Make an exact copy of every entry below, with the pictures left out.
──────── Record excerpts ────────
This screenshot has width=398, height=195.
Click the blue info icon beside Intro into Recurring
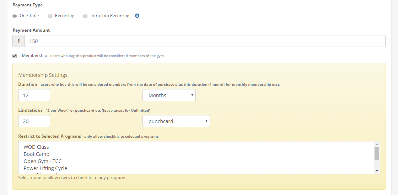coord(137,16)
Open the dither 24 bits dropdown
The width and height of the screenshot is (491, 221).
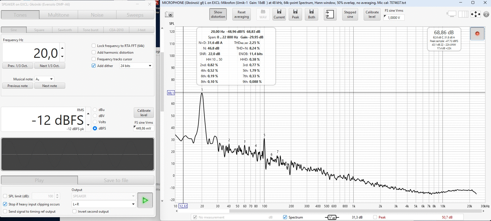coord(136,66)
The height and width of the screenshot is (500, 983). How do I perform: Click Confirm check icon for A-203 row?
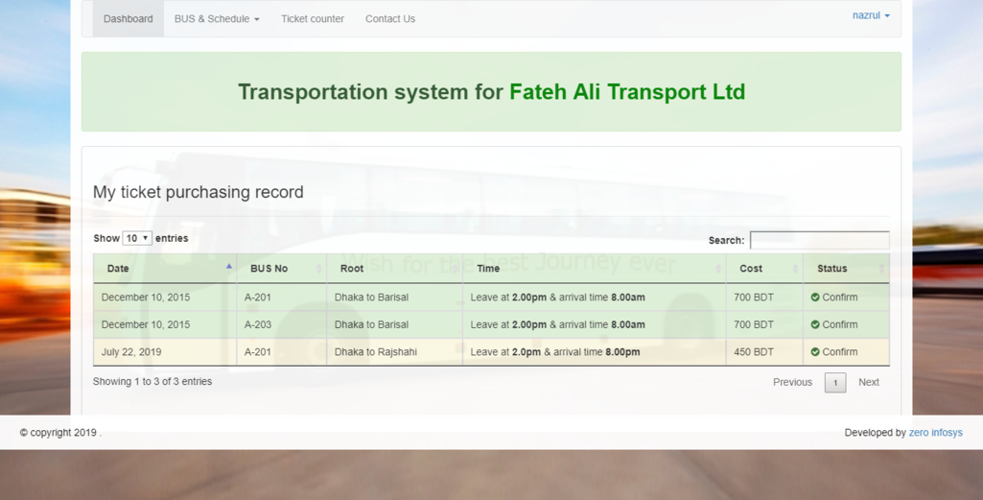(815, 324)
────────
Output
This screenshot has width=398, height=195.
Click the blue info icon beside Intro into Recurring
coord(137,16)
Open the dither 24 bits dropdown
The width and height of the screenshot is (491, 221).
coord(136,66)
The height and width of the screenshot is (500, 983). How do I perform: Click Confirm check icon for A-203 row?
(815, 324)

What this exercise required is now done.